Assignment
Give again, word for word, each line below starting at the one that contains "The height and width of the screenshot is (819, 865)." and ending at the one that contains "Task: Switch to the Set validity option".

Information provided

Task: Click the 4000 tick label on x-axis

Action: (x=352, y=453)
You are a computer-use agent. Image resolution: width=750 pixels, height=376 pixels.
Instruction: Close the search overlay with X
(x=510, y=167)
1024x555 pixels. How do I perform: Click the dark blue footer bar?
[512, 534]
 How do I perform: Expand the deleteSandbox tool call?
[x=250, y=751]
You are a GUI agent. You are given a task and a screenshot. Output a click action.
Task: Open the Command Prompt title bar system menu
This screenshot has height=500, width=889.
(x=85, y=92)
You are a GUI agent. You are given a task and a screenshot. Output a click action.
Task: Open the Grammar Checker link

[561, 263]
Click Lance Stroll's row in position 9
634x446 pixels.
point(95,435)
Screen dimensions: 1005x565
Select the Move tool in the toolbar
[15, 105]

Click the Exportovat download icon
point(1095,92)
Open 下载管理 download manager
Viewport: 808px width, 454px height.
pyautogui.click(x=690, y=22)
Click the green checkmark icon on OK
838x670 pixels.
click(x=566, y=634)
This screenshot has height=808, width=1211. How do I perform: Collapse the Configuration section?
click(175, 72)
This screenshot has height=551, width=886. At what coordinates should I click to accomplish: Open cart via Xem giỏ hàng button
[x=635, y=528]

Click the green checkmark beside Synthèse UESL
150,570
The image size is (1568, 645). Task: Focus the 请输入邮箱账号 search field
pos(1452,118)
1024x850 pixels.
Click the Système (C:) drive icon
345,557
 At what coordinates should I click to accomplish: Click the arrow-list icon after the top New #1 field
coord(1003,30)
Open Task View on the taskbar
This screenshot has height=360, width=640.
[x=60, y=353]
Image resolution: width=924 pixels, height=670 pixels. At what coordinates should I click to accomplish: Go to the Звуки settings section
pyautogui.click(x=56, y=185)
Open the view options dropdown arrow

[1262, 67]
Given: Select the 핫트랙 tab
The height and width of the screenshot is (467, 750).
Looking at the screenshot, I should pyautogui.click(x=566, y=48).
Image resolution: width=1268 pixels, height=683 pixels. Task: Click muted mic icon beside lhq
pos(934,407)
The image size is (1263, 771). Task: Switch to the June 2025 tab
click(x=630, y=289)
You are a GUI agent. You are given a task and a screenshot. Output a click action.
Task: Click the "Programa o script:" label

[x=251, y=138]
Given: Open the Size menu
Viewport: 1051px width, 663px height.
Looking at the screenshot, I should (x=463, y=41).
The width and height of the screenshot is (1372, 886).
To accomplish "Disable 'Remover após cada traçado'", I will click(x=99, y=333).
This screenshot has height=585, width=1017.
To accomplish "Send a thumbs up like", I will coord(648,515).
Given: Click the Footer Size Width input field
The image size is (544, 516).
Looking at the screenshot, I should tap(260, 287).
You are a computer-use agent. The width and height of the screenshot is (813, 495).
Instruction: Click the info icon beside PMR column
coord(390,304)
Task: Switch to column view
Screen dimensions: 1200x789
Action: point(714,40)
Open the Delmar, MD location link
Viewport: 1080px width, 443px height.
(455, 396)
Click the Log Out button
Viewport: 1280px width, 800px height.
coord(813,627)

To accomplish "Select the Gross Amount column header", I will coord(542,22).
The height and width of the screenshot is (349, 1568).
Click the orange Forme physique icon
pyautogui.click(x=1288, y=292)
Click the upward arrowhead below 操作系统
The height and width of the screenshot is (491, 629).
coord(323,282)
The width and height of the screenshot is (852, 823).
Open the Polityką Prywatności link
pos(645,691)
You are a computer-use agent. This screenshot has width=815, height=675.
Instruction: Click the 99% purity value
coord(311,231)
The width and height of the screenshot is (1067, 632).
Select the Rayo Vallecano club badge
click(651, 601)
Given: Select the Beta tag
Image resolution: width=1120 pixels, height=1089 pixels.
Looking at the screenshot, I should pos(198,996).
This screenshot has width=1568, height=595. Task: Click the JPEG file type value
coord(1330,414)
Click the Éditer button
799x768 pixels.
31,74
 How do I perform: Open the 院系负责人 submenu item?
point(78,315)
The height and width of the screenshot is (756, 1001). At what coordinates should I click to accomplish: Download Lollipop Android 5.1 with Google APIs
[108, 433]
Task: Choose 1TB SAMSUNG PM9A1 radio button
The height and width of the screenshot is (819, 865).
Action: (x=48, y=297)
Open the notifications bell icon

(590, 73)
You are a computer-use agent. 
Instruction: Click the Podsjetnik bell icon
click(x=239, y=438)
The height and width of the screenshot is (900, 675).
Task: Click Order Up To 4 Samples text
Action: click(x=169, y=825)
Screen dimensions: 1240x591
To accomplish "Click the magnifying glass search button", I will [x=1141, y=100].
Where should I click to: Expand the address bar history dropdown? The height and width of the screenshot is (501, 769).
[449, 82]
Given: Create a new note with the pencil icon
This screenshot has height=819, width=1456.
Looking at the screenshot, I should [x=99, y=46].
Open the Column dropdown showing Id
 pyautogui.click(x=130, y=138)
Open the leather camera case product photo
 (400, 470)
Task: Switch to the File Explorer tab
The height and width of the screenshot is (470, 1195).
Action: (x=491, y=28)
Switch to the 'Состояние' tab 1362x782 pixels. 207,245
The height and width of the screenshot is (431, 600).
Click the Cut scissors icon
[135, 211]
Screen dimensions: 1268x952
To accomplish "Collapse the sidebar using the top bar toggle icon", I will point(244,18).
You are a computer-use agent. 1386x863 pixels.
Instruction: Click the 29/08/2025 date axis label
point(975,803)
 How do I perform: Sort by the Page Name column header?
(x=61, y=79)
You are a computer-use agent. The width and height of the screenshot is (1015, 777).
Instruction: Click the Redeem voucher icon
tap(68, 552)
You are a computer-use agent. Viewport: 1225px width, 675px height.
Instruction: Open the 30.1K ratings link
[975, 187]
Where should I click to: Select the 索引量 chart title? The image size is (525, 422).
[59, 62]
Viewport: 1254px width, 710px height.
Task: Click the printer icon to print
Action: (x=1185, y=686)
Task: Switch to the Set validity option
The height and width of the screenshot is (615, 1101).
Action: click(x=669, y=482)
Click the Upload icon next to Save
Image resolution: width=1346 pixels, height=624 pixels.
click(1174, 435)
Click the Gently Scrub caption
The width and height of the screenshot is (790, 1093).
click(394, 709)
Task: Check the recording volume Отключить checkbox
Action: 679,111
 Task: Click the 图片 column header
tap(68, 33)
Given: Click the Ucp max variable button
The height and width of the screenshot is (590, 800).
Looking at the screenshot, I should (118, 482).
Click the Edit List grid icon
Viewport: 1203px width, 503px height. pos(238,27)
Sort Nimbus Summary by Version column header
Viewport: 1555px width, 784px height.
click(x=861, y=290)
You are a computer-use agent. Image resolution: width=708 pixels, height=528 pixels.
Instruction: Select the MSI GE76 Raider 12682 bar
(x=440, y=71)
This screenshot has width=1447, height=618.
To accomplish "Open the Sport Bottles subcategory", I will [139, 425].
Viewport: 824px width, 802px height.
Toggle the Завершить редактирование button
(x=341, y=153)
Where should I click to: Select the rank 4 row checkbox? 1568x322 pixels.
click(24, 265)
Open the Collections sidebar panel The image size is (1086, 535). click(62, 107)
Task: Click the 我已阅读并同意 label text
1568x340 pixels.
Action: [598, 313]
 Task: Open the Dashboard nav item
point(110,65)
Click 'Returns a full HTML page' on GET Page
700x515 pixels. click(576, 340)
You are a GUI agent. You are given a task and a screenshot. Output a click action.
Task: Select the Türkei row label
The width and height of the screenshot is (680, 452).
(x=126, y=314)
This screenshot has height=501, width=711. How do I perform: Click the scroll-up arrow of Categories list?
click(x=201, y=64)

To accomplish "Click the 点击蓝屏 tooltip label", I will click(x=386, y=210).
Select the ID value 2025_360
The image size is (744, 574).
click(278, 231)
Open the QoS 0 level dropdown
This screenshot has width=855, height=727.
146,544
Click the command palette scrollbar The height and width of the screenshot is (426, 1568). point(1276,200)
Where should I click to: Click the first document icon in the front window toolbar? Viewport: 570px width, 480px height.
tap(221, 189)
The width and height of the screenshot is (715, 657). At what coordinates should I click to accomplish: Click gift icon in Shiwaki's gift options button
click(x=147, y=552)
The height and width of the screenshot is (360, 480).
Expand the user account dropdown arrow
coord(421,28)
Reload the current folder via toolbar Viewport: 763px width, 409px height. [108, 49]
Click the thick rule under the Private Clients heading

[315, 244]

Answer to this task
The height and width of the screenshot is (819, 865).
Action: (x=48, y=297)
Open the notifications bell icon

(590, 73)
You are a computer-use agent. 
Instruction: Click the Podsjetnik bell icon
click(x=239, y=438)
The height and width of the screenshot is (900, 675).
Task: Click Order Up To 4 Samples text
Action: click(x=169, y=825)
Screen dimensions: 1240x591
To accomplish "Click the magnifying glass search button", I will [x=1141, y=100].
Where should I click to: Expand the address bar history dropdown? The height and width of the screenshot is (501, 769).
[449, 82]
Given: Create a new note with the pencil icon
This screenshot has height=819, width=1456.
Looking at the screenshot, I should [x=99, y=46].
Open the Column dropdown showing Id
 pyautogui.click(x=130, y=138)
Open the leather camera case product photo
 (400, 470)
Task: Switch to the File Explorer tab
The height and width of the screenshot is (470, 1195).
Action: (x=491, y=28)
Switch to the 'Состояние' tab 1362x782 pixels. 207,245
The height and width of the screenshot is (431, 600).
Click the Cut scissors icon
[135, 211]
Screen dimensions: 1268x952
To accomplish "Collapse the sidebar using the top bar toggle icon", I will point(244,18).
You are a computer-use agent. 1386x863 pixels.
Instruction: Click the 29/08/2025 date axis label
point(975,803)
 How do I perform: Sort by the Page Name column header?
(x=61, y=79)
You are a computer-use agent. The width and height of the screenshot is (1015, 777).
Instruction: Click the Redeem voucher icon
tap(68, 552)
You are a computer-use agent. Viewport: 1225px width, 675px height.
Instruction: Open the 30.1K ratings link
[975, 187]
Where should I click to: Select the 索引量 chart title? The image size is (525, 422).
[59, 62]
Viewport: 1254px width, 710px height.
Task: Click the printer icon to print
Action: (x=1185, y=686)
Task: Switch to the Set validity option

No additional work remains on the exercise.